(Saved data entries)
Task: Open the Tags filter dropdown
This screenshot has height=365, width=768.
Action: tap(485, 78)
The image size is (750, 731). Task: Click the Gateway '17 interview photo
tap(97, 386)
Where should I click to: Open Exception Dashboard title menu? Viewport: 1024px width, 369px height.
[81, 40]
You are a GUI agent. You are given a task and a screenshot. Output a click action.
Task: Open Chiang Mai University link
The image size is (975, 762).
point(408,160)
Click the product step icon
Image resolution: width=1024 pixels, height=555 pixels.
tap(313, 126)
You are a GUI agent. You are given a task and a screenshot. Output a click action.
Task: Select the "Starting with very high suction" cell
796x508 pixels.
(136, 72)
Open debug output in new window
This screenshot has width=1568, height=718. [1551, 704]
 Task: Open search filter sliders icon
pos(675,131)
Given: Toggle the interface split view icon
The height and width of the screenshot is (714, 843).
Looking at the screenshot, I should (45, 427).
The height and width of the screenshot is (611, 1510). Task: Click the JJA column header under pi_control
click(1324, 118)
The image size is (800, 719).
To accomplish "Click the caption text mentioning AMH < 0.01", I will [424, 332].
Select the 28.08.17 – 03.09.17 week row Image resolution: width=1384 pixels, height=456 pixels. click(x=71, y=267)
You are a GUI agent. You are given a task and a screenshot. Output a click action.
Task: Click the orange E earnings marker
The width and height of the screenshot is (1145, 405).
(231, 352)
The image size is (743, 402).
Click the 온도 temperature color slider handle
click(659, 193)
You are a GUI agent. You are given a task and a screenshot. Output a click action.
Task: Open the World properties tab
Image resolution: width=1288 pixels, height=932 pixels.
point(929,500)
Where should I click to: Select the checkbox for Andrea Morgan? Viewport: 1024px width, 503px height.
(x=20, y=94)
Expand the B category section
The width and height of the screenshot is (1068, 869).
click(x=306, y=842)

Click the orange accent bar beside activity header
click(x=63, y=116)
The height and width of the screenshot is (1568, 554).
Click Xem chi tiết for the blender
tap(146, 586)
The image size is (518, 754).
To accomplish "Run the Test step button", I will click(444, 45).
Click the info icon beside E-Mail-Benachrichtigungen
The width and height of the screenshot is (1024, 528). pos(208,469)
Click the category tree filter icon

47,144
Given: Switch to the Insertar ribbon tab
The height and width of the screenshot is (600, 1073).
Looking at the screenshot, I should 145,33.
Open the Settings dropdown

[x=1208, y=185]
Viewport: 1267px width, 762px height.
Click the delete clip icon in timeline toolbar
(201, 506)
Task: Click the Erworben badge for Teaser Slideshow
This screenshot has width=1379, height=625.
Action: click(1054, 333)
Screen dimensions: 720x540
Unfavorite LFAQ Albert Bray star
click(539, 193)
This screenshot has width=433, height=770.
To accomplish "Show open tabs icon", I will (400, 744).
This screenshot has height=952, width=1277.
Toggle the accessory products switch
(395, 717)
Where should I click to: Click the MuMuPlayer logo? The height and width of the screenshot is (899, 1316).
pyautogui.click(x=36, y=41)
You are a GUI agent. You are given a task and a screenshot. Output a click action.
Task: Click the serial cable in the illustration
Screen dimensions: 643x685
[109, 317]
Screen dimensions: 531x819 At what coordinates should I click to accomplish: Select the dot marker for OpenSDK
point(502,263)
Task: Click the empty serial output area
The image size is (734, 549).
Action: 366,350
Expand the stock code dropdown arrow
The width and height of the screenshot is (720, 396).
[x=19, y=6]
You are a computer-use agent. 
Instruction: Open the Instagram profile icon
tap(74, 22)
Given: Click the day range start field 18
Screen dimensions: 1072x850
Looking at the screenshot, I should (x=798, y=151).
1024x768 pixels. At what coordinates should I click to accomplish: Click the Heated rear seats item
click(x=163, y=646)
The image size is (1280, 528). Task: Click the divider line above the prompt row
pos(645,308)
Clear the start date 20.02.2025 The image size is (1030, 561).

_Problem to solve_.
All of the lines above must be returned exactly.

_Solution_.
Task: Open the Tags filter dropdown
This screenshot has height=365, width=768.
Action: tap(485, 78)
The image size is (750, 731). Task: Click the Gateway '17 interview photo
tap(97, 386)
Where should I click to: Open Exception Dashboard title menu? Viewport: 1024px width, 369px height.
[81, 40]
You are a GUI agent. You are given a task and a screenshot. Output a click action.
Task: Open Chiang Mai University link
The image size is (975, 762).
point(408,160)
Click the product step icon
Image resolution: width=1024 pixels, height=555 pixels.
tap(313, 126)
You are a GUI agent. You are given a task and a screenshot. Output a click action.
Task: Select the "Starting with very high suction" cell
796x508 pixels.
(136, 72)
Open debug output in new window
This screenshot has width=1568, height=718. [1551, 704]
 Task: Open search filter sliders icon
pos(675,131)
Given: Toggle the interface split view icon
The height and width of the screenshot is (714, 843).
Looking at the screenshot, I should (45, 427).
The height and width of the screenshot is (611, 1510). Task: Click the JJA column header under pi_control
click(1324, 118)
The image size is (800, 719).
To accomplish "Click the caption text mentioning AMH < 0.01", I will [424, 332].
Select the 28.08.17 – 03.09.17 week row Image resolution: width=1384 pixels, height=456 pixels. click(x=71, y=267)
You are a GUI agent. You are given a task and a screenshot. Output a click action.
Task: Click the orange E earnings marker
The width and height of the screenshot is (1145, 405).
(231, 352)
The image size is (743, 402).
Click the 온도 temperature color slider handle
click(659, 193)
You are a GUI agent. You are given a task and a screenshot. Output a click action.
Task: Open the World properties tab
Image resolution: width=1288 pixels, height=932 pixels.
point(929,500)
Where should I click to: Select the checkbox for Andrea Morgan? Viewport: 1024px width, 503px height.
(x=20, y=94)
Expand the B category section
The width and height of the screenshot is (1068, 869).
click(x=306, y=842)

Click the orange accent bar beside activity header
click(x=63, y=116)
The height and width of the screenshot is (1568, 554).
Click Xem chi tiết for the blender
tap(146, 586)
The image size is (518, 754).
To accomplish "Run the Test step button", I will click(444, 45).
Click the info icon beside E-Mail-Benachrichtigungen
The width and height of the screenshot is (1024, 528). pos(208,469)
Click the category tree filter icon

47,144
Given: Switch to the Insertar ribbon tab
The height and width of the screenshot is (600, 1073).
Looking at the screenshot, I should 145,33.
Open the Settings dropdown

[x=1208, y=185]
Viewport: 1267px width, 762px height.
Click the delete clip icon in timeline toolbar
(201, 506)
Task: Click the Erworben badge for Teaser Slideshow
This screenshot has width=1379, height=625.
Action: click(1054, 333)
Screen dimensions: 720x540
Unfavorite LFAQ Albert Bray star
click(539, 193)
This screenshot has width=433, height=770.
To accomplish "Show open tabs icon", I will (400, 744).
This screenshot has height=952, width=1277.
Toggle the accessory products switch
(395, 717)
Where should I click to: Click the MuMuPlayer logo? The height and width of the screenshot is (899, 1316).
pyautogui.click(x=36, y=41)
You are a GUI agent. You are given a task and a screenshot. Output a click action.
Task: Click the serial cable in the illustration
Screen dimensions: 643x685
[109, 317]
Screen dimensions: 531x819 At what coordinates should I click to accomplish: Select the dot marker for OpenSDK
point(502,263)
Task: Click the empty serial output area
The image size is (734, 549).
Action: 366,350
Expand the stock code dropdown arrow
The width and height of the screenshot is (720, 396).
[x=19, y=6]
You are a computer-use agent. 
Instruction: Open the Instagram profile icon
tap(74, 22)
Given: Click the day range start field 18
Screen dimensions: 1072x850
Looking at the screenshot, I should (x=798, y=151).
1024x768 pixels. At what coordinates should I click to accomplish: Click the Heated rear seats item
click(x=163, y=646)
The image size is (1280, 528). Task: Click the divider line above the prompt row
pos(645,308)
Clear the start date 20.02.2025 The image size is (1030, 561).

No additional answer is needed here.